* TASK INSTRUCTIONS:
1: List every proper name that appears in the travel account below, giving each one once.
2: Resume the travel account about the Sonder valley after its final sentence, carrying on from the night drive back to Kishtwar.

* EXCERPT:
_ _ _ _ _
We explained that we had looked for the most remote-looking valley on Google Earth to camp in and had settled on Sonder.
“Nobody comes here,” he began with an amused smile. “I have been in command of this post for 28 months, and you are the first foreigners I have seen. Did you not know that this valley is a hotspot for insurgency? The terrorists could be in these hills watching us as we speak.”
My agitation at being delayed completely disappeared with those first few sentences, and I listened in amazement.
“Targets are mostly military and political, but they have been known to kidnap foreigners. I recommend that you stay here in our barracks instead, where you will be safe.”
I glanced at Ellie, and we shared a nervous laugh at the folly of trying to get off the beaten track amidst a heavy military presence that was clearly here for a reason.
It was tempting to accept the major’s offer to stay, just to say we had done it. But it was Ellie’s birthday the next day, and as easy-going as she was, we foresaw a night of more polite small talk with the officers. We opted for the dark drive back to Kishtwar, our engines revelling in the curves, our minds sharpened by the reality of the danger we had inadvertently brushed shoulders with.
_ _ _ _ _
* RECORD EXCERPTS:
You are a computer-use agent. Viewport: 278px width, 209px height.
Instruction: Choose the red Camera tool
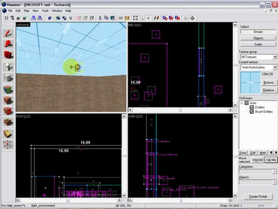(8, 55)
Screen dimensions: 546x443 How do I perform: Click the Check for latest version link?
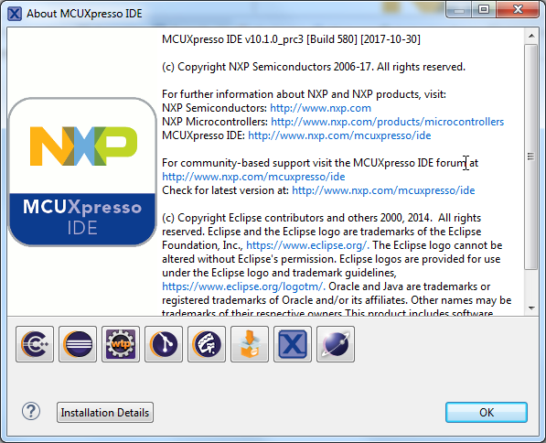383,190
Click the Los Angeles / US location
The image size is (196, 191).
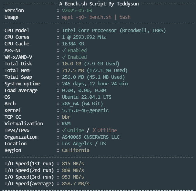84,143
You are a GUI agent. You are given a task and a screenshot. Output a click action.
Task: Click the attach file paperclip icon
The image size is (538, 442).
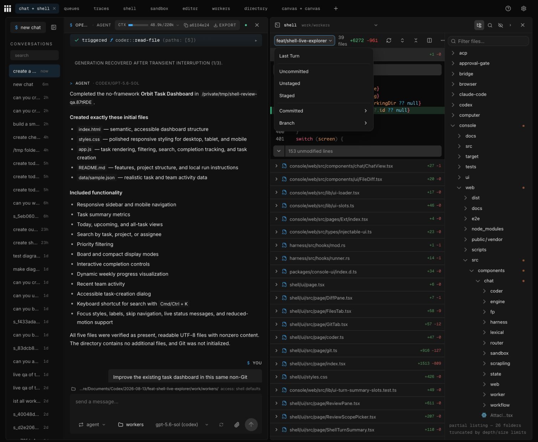point(237,425)
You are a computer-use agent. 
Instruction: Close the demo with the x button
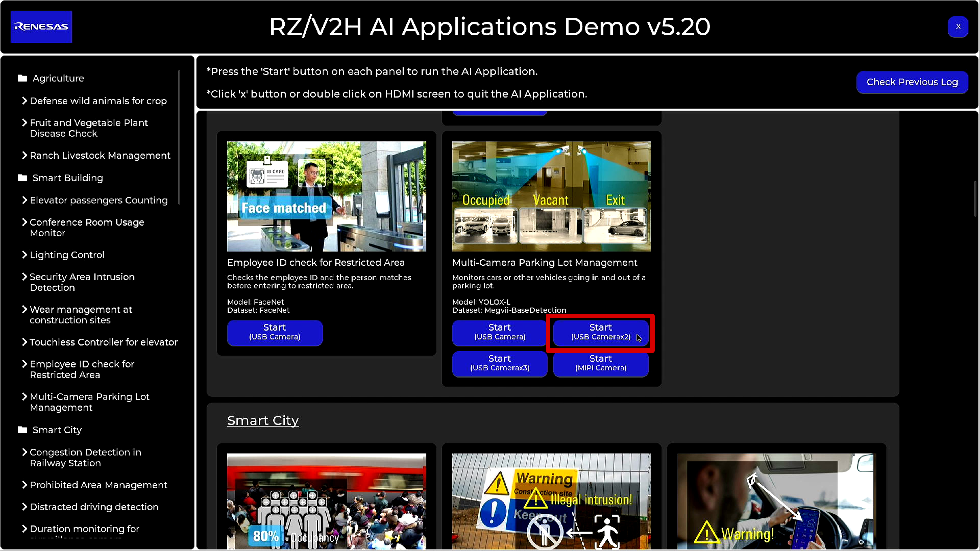point(958,27)

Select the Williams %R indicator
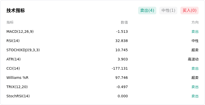click(x=17, y=78)
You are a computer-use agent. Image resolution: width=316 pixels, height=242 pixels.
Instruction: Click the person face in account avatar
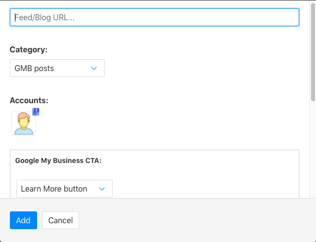coord(23,121)
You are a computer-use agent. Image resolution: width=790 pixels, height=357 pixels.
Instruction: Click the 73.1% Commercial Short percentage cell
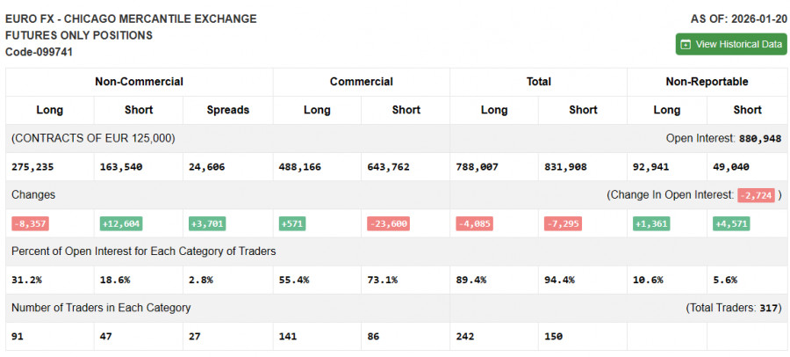[383, 280]
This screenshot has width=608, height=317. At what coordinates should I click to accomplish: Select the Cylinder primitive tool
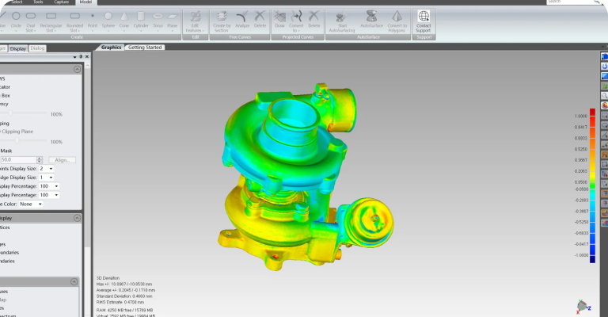[x=140, y=19]
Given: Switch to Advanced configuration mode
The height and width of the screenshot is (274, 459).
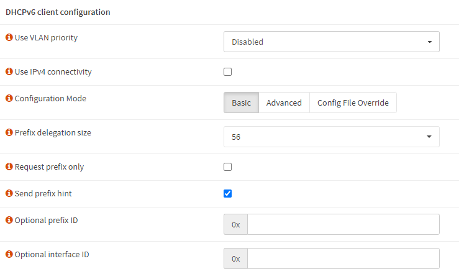Looking at the screenshot, I should [x=284, y=103].

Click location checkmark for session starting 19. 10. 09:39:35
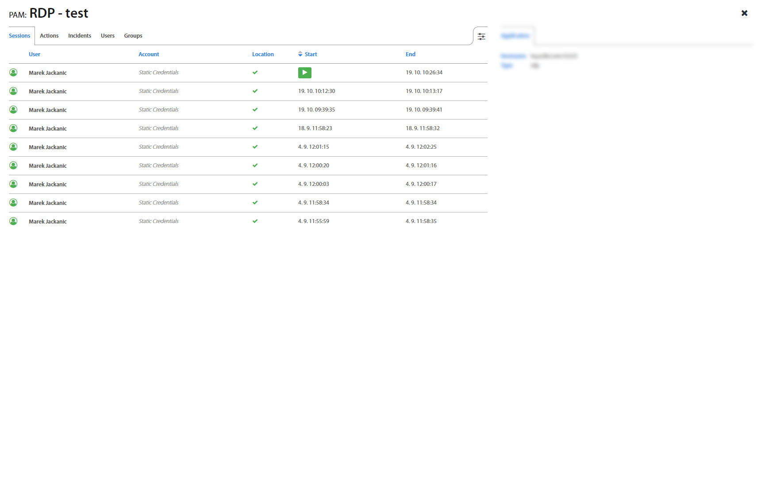(x=255, y=110)
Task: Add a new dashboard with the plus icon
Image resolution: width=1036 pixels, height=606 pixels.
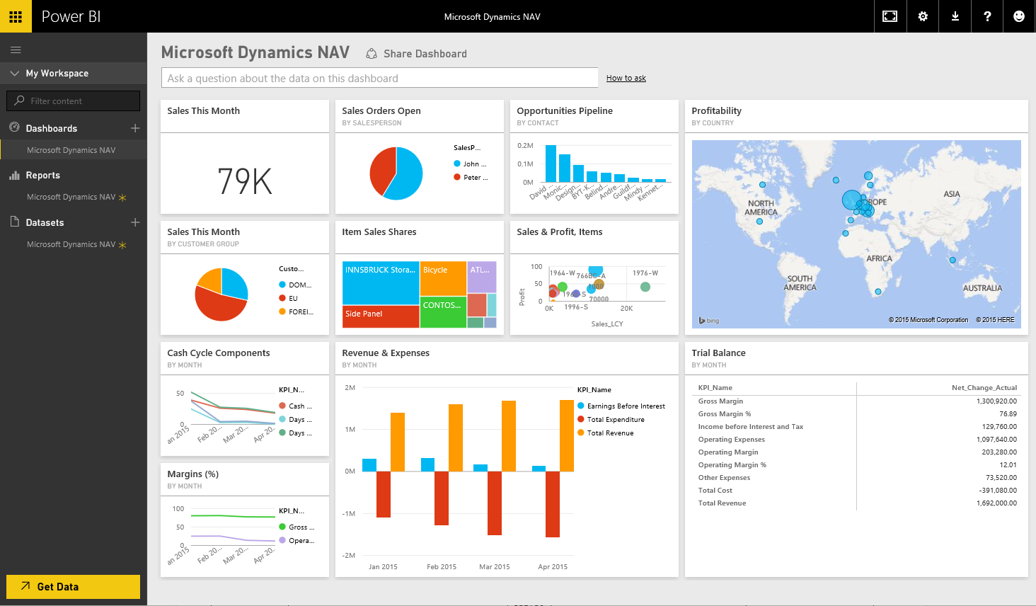Action: [134, 127]
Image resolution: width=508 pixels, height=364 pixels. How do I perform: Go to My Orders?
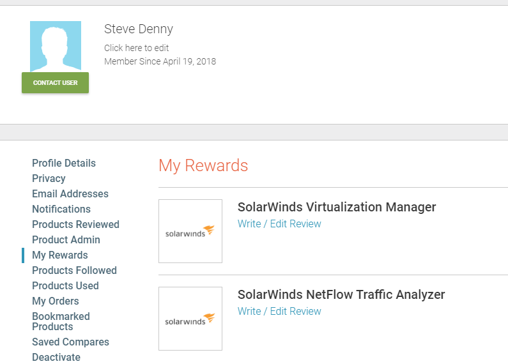(x=56, y=301)
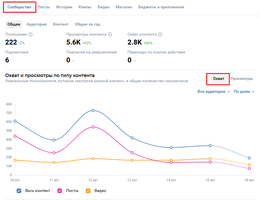Image resolution: width=260 pixels, height=200 pixels.
Task: Click info icon next to Посещения
Action: [x=30, y=34]
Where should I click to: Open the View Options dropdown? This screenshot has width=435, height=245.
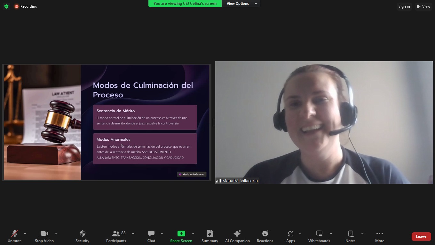point(241,4)
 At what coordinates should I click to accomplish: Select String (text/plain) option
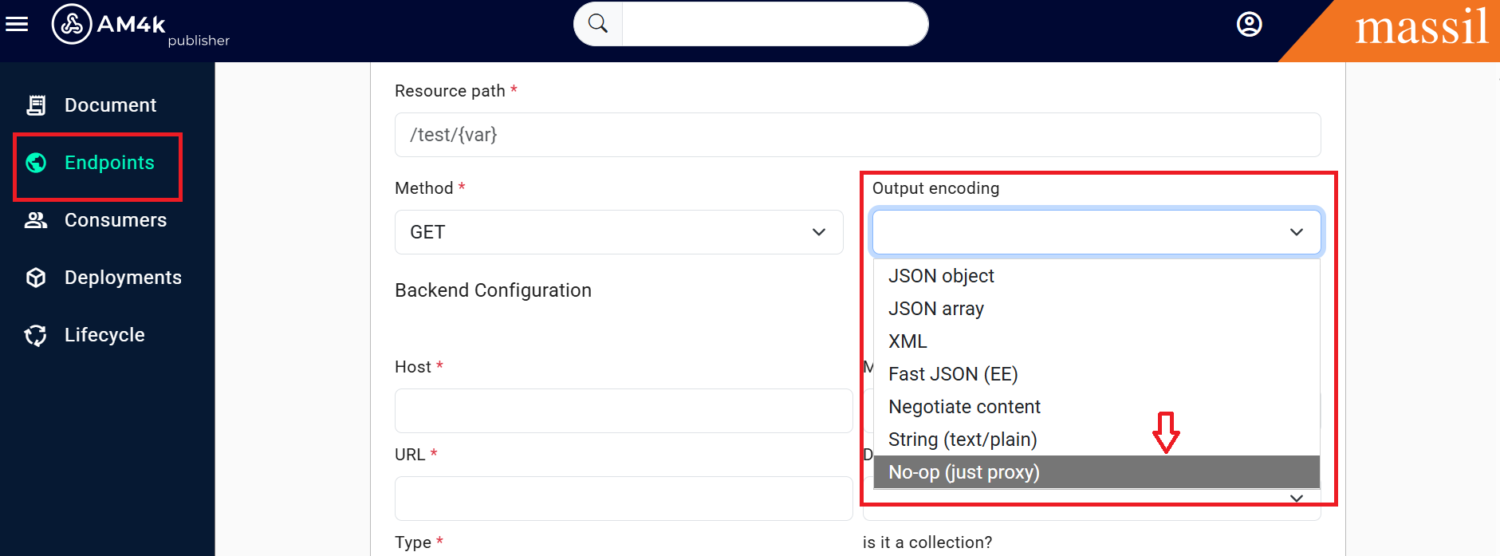pyautogui.click(x=963, y=440)
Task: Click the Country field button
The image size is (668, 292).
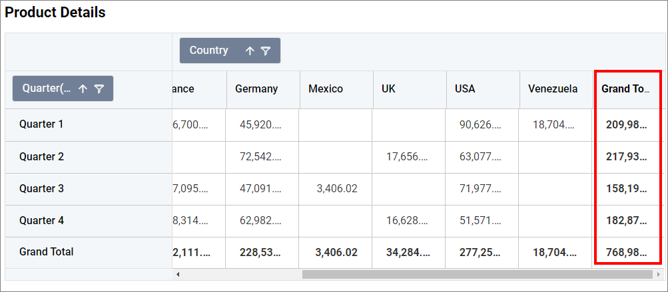Action: click(209, 51)
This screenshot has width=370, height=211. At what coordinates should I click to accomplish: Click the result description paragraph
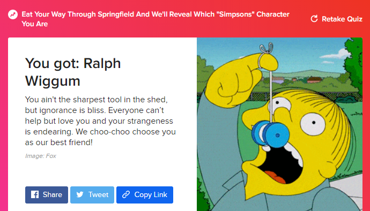click(100, 120)
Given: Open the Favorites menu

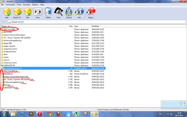Looking at the screenshot, I should 26,5.
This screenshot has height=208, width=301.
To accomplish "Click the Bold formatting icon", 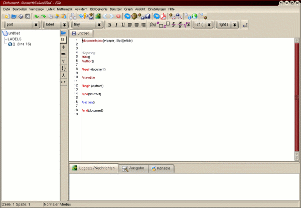I will (110, 25).
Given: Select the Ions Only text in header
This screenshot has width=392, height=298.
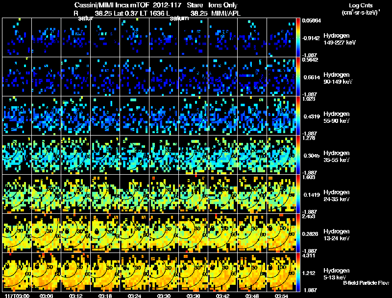Looking at the screenshot, I should point(222,5).
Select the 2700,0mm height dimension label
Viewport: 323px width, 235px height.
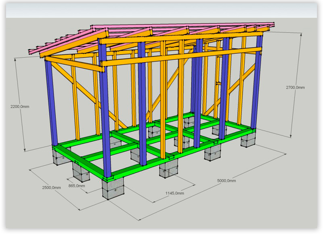pyautogui.click(x=295, y=88)
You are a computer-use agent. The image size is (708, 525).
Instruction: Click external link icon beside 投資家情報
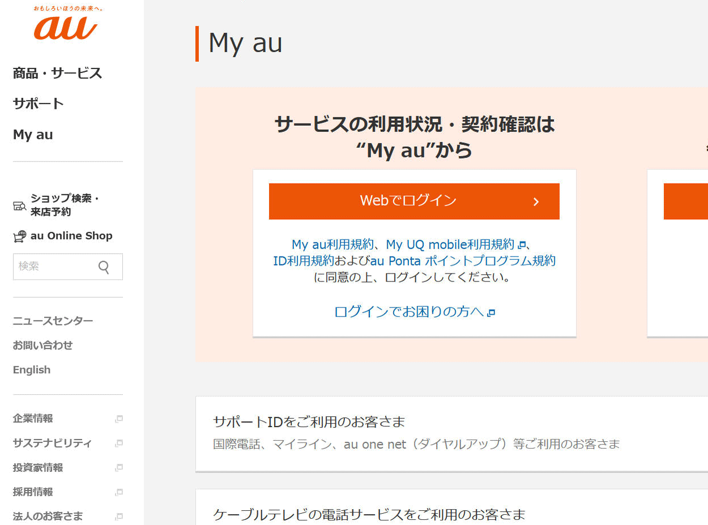coord(118,468)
_ _ _ _ _
* TASK RESPONSES:
1:
Google Earth
Sonder
Ellie
Kishtwar

2:
The Cliffhanger
Over the coming days, we followed the Chenab east. The road gradually worsened until it was little more than a tunnel-like wagon path blasted out of the schist walls. No name other than Cliffhanger would do it justice. After waiting for this return for months, I noticed with a sinking feeling that it also marked the fast-approaching end of the trip. I gulped as I looked down to see the Chenab eating up rock far below us and then up at the suffocating overhang above. Trying to ignore the grim imaginings in my head, I aimed at a route over a pointed finger, favouring the inner side of the narrow track where possible, away from the fatal drop. Streaks of white paint on the rock wall told me that Jeep drivers also used the same life-preserving tactic.
Before I could overthink it, I forced myself to click into first and pull off, keeping my revs up and clutching in and out to ride the bigger rocks and holes. Urging Pushkarini along, in no time, I was laughing maniacally from adrenalin as I bounced and banged to the top, thankfully too focused to give any more thought to the drop below me.
The Return to Sach
The following morning, it was with mixed emotions that we set off for the last soirée of the trip, a second go at the mighty Sach Pass. This time, the weather could not have been more different than the bitter grey of my first crossing. The sun radiated warm on our backs as we crossed the bridge over the Chenab one last time, and I looked up to see in plain view the peaks that awaited us.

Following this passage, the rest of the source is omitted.